Both interfaces?  It's the very same interface ...

Guest userspace can use either DRM_IOCTL_VIRTGPU_EXECBUFFER +
DRM_IOCTL_VIRTGPU_RESOURCE_CREATE_BLOB (without command buffer), or
DRM_IOCTL_VIRTGPU_RESOURCE_CREATE_BLOB with command buffer.  The former
is just a small optimization to avoid one extra ioctl/context switch.

In both cases the guest kernel will send SUBMIT_3D and CREATE_BLOB
commands and the host will not see a difference.

> > Speaking for myself, I am uncertain if RESOURCE_CREATE_BLOB+execbuffer
> > is enough, and wonder if the kernel should give up and go with args[].
> > That's why there is VIRTGPU_RESOURCE_FLAG_ALLOC_MASK in case
> > execbuffer is not enough.  If you have good use cases that are
> > impossible with execbuffer, you should bring them up.
> 
> There've been many proposals, so it's hard to determine exactly where
> everyone is at given moment.
> 
> Now that we're converging on the memory-v4 model (one-ioctl, one kick,
> opaque arguments) [I think??], the question now is how to name the
> opaque arguments and route to virglrenderer.
> 
> To do an host side allocation, will it be:
> 
> (1) DRM_IOCTL_VIRTGPU_RESOURCE_CREATE_BLOB
>          --> VIRTIO_GPU_CMD_SUBMIT_3D -->
> virgl_renderer_submit_cmd(void *buffer, int ctx_id, int ndw) to do the
> allocation
>          --> VIRTIO_GPU_CMD_RESOURCE_CREATE_BLOB -->
> virgl_renderer_resource_create_blob(resid, size, flags, object_id,
> ...) to consume the object id and setup res_id -> struct mapping

This.

> I think you favor (1) because you view driver allocation/resource
> creation as separate.  I favor (2) because object_ids can become an
> implementation detail too and we won't have to migrate Mesa to that
> flow.

Well, why do you want hide object ids?

Yes, having object ids makes things slightly more complicated for opengl
because the concept of object ids doesn't exist there.  So the mesa gl
driver needs some temporary cookie as object id.

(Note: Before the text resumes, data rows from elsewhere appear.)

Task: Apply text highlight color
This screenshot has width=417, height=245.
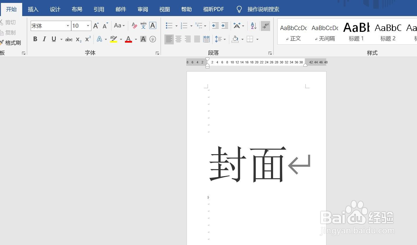Action: point(113,39)
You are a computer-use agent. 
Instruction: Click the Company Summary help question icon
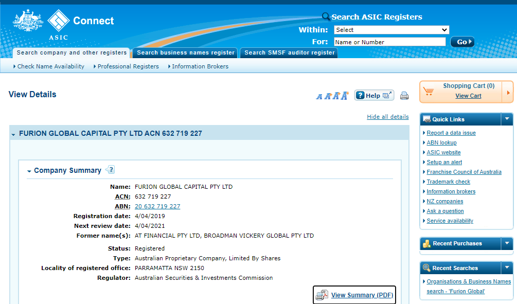click(x=110, y=170)
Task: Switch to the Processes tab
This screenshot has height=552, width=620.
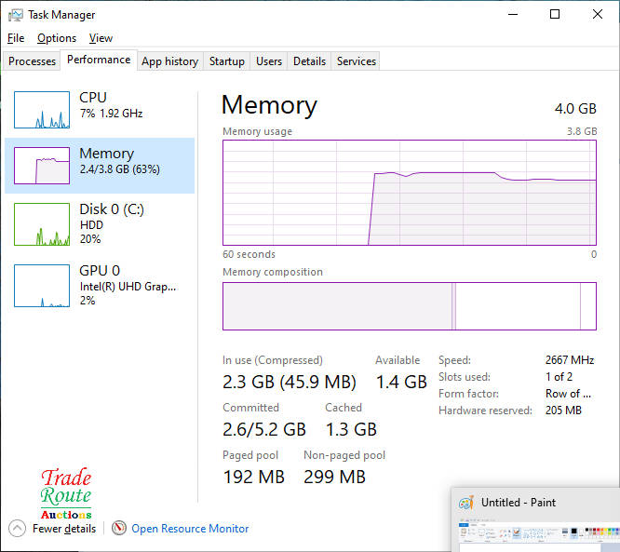Action: coord(33,61)
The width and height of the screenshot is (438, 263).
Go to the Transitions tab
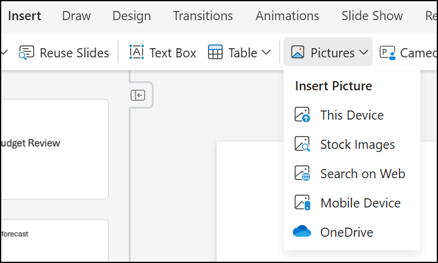(203, 16)
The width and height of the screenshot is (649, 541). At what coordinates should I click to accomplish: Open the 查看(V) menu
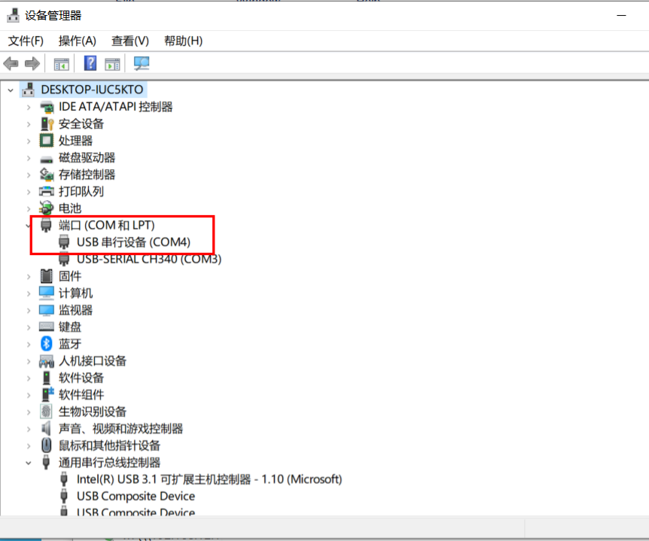(128, 41)
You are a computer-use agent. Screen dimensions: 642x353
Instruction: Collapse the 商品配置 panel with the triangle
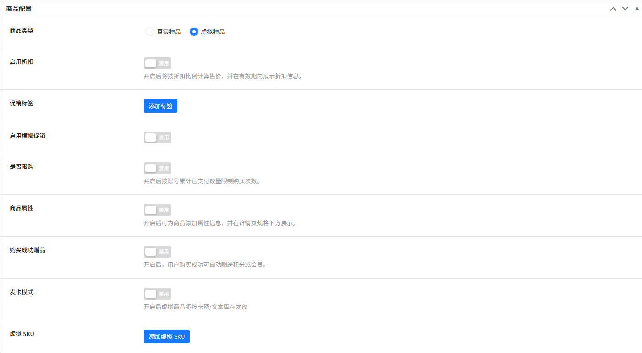[x=637, y=9]
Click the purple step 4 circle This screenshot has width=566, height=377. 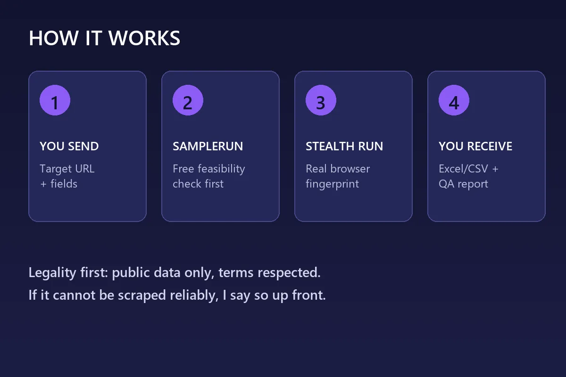tap(454, 100)
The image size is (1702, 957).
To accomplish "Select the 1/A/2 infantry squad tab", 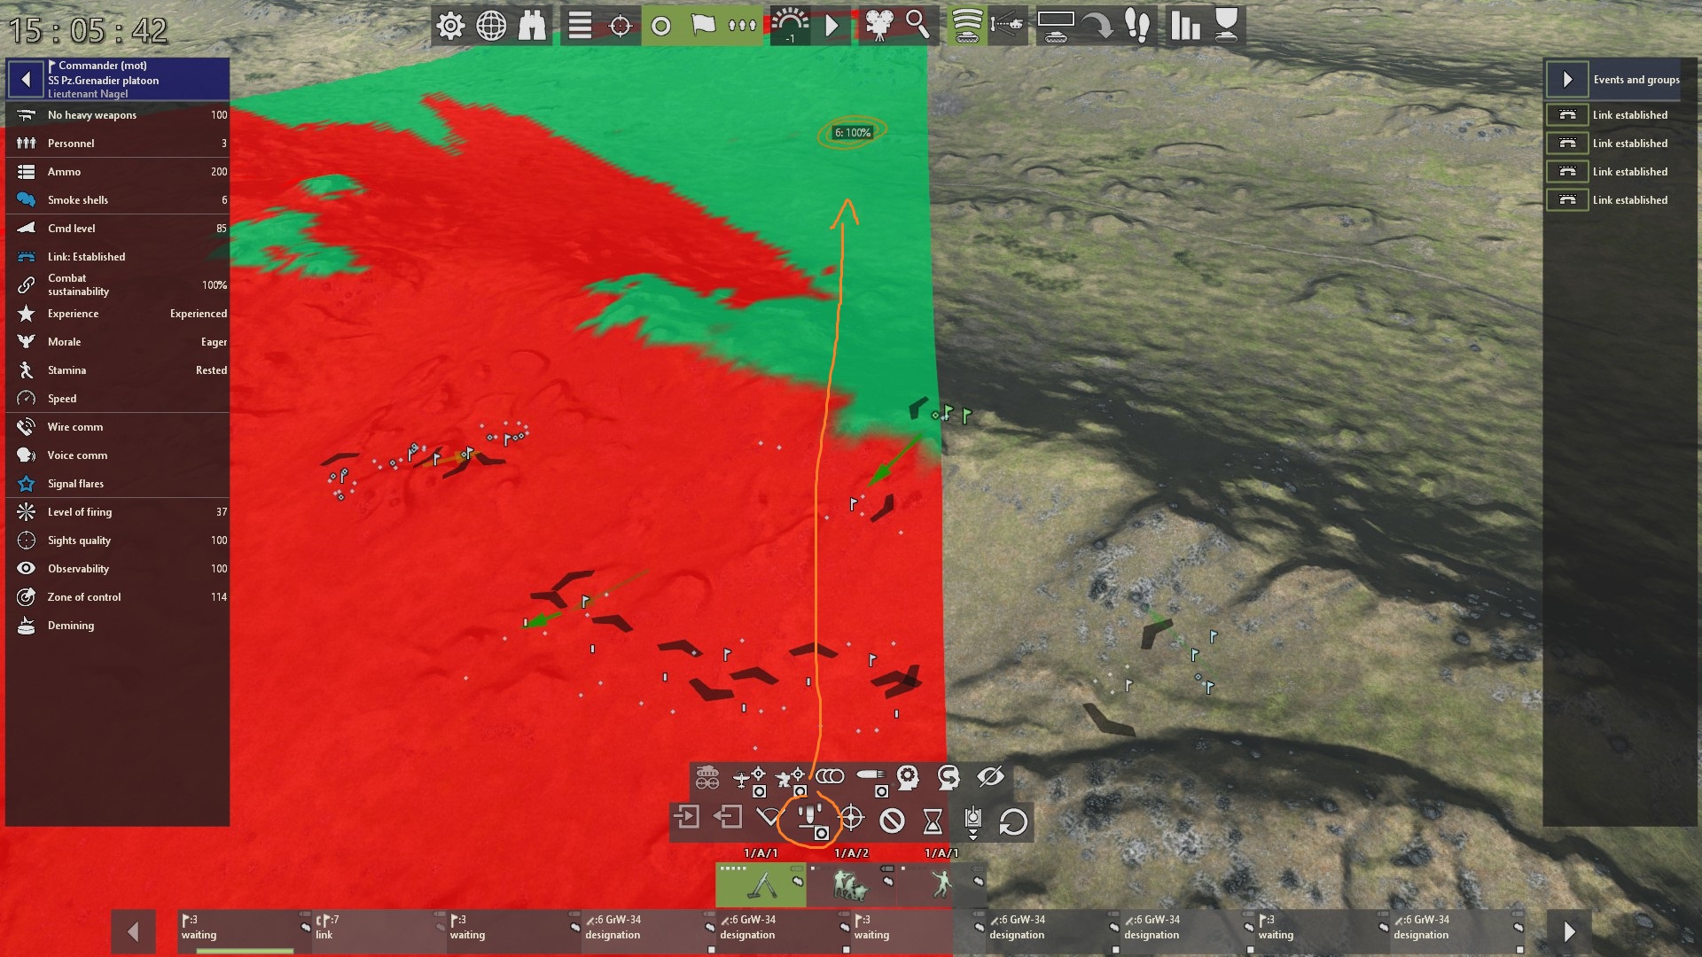I will [x=851, y=883].
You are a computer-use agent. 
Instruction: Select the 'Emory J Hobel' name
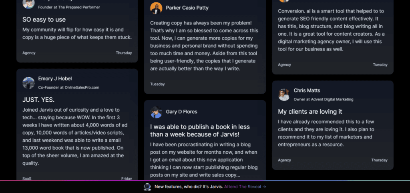55,79
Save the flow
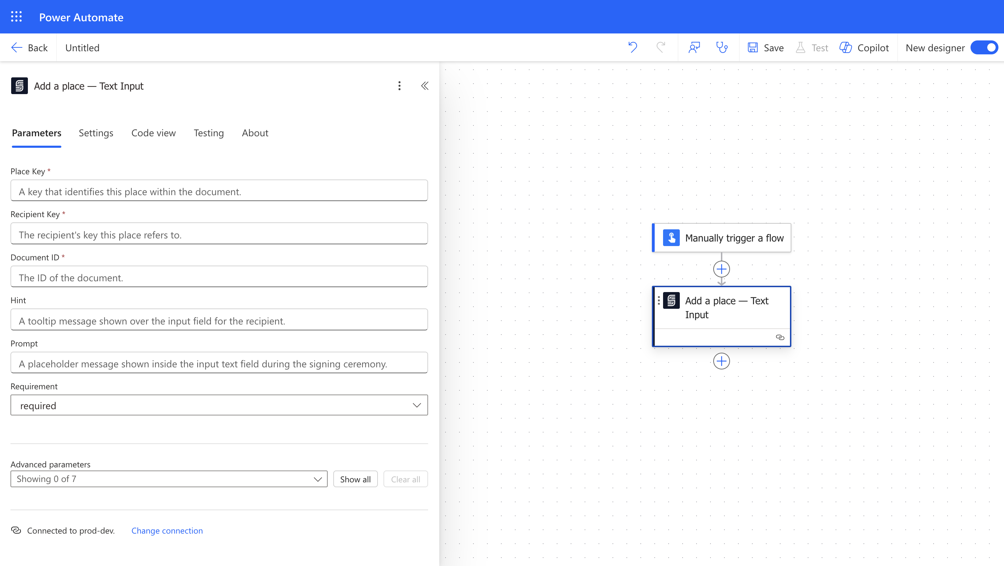The width and height of the screenshot is (1004, 566). [765, 48]
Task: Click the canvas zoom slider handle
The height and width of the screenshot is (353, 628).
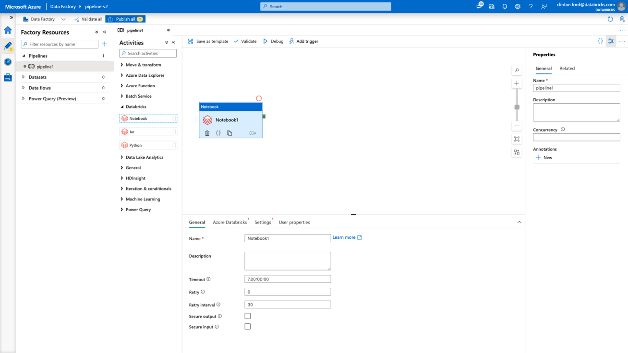Action: point(517,107)
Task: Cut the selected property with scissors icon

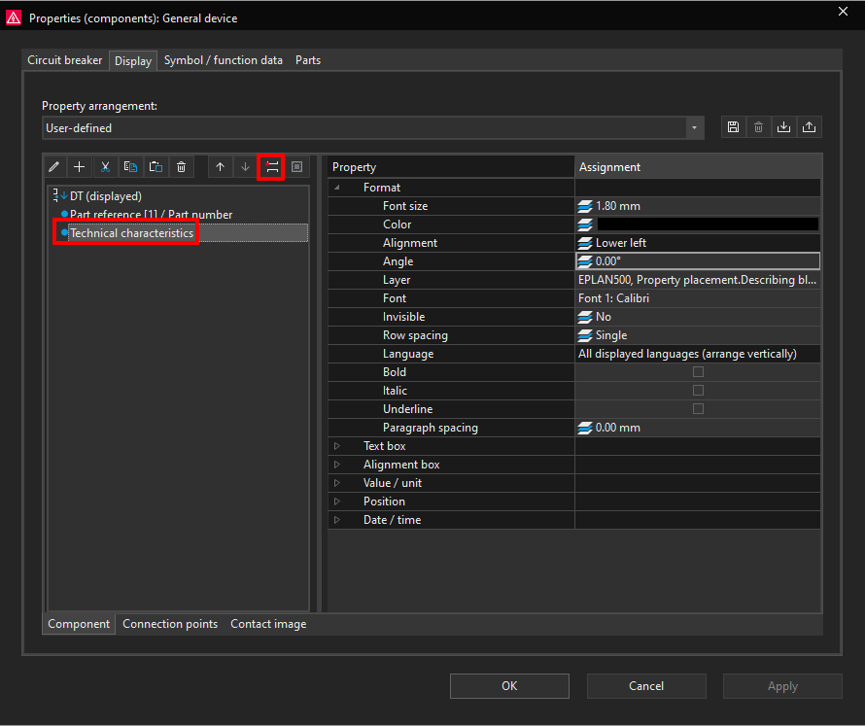Action: pos(105,167)
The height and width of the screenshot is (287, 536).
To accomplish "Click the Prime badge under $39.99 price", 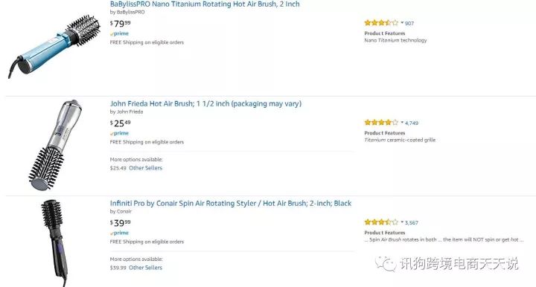I will 119,233.
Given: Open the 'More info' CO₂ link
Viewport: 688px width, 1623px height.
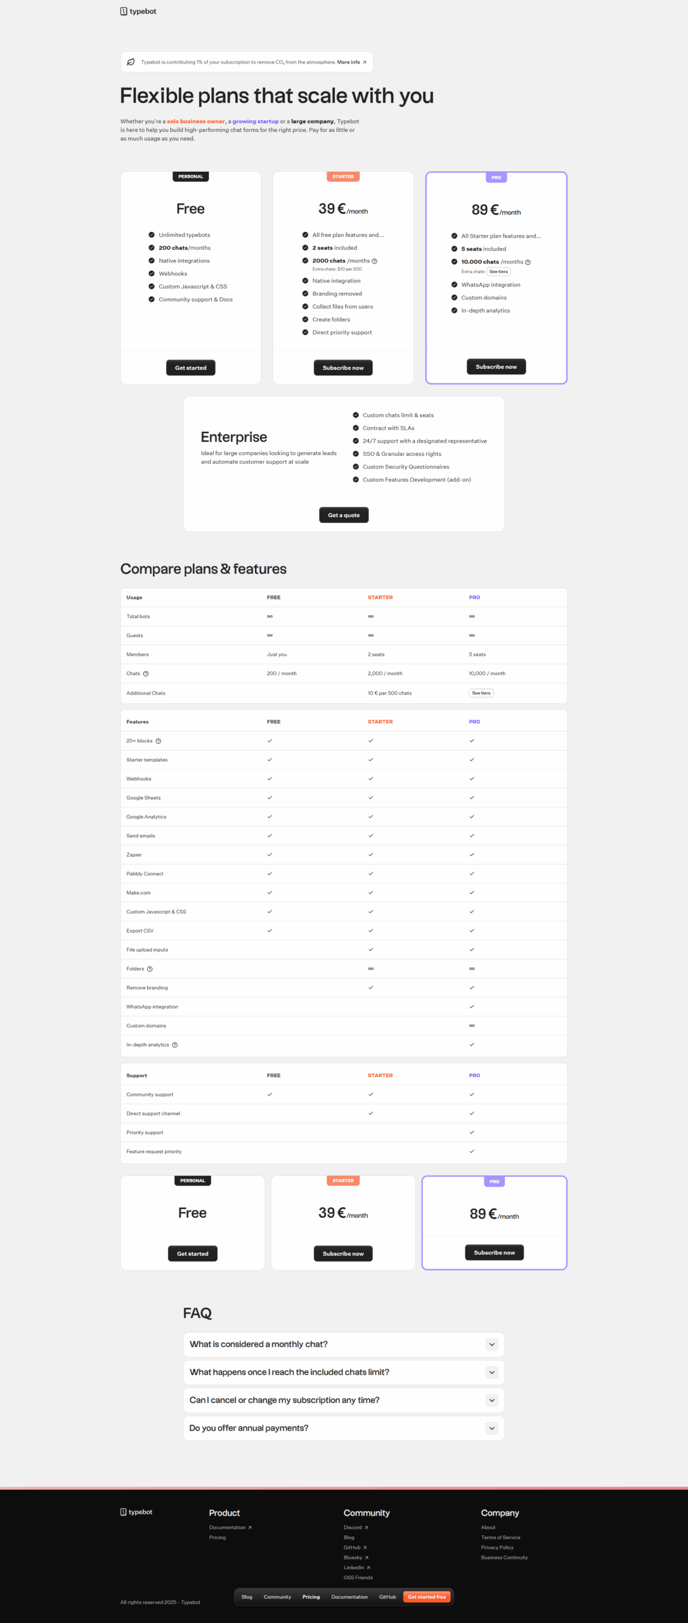Looking at the screenshot, I should click(x=351, y=62).
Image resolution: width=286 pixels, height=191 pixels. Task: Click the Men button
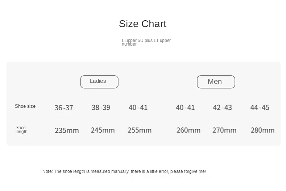pos(216,82)
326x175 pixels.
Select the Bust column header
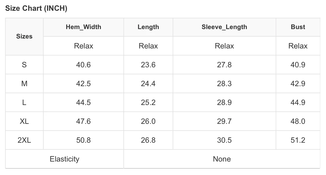tap(298, 27)

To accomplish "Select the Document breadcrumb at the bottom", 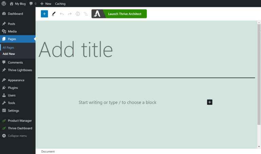I will (x=48, y=152).
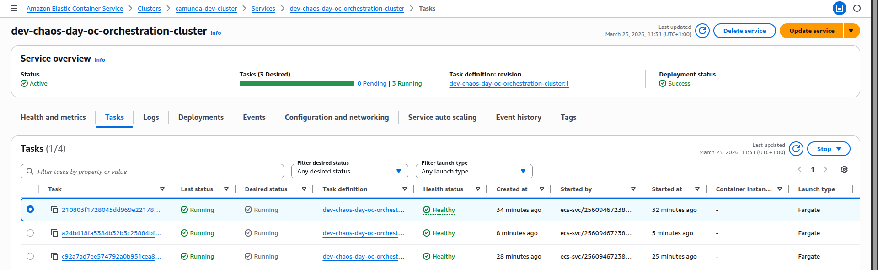Switch to the Logs tab

[151, 117]
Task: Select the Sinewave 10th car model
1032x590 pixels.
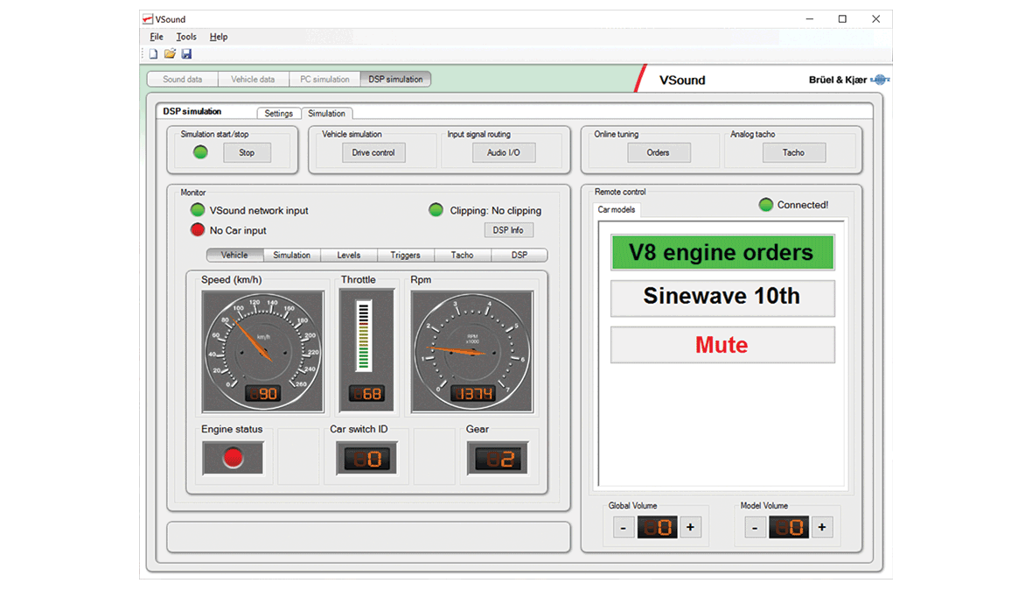Action: pos(722,297)
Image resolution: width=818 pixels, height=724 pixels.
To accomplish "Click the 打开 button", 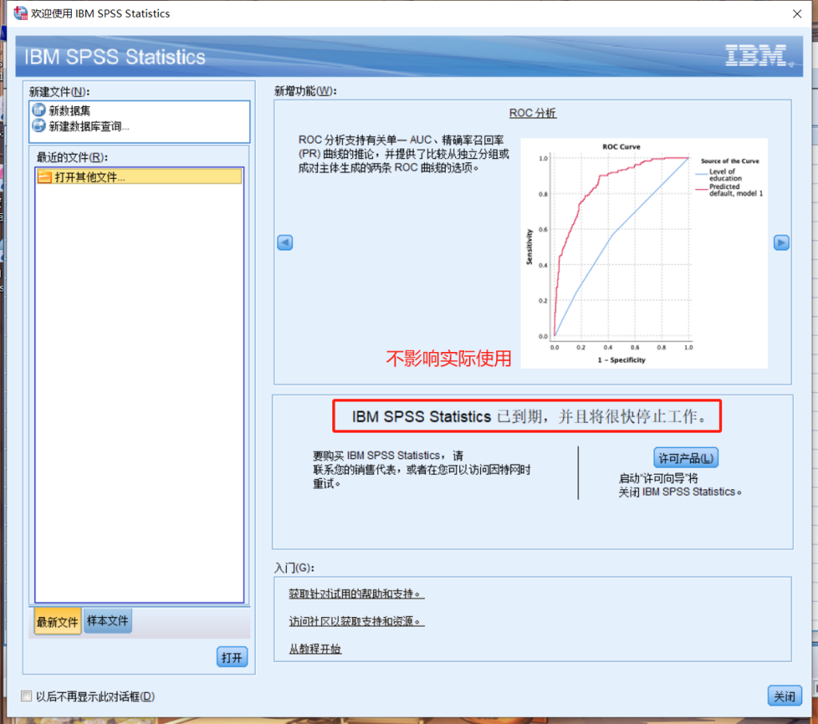I will click(x=232, y=657).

The vulkan driver has object ids though, and trying to hide that creates
a bunch of limitations.  For example it forces creating object and
resource at the same time.  So if you don't know yet at object creation
time whenever you need a resource or not you have to create a resource
just in case because you can't do it lazily.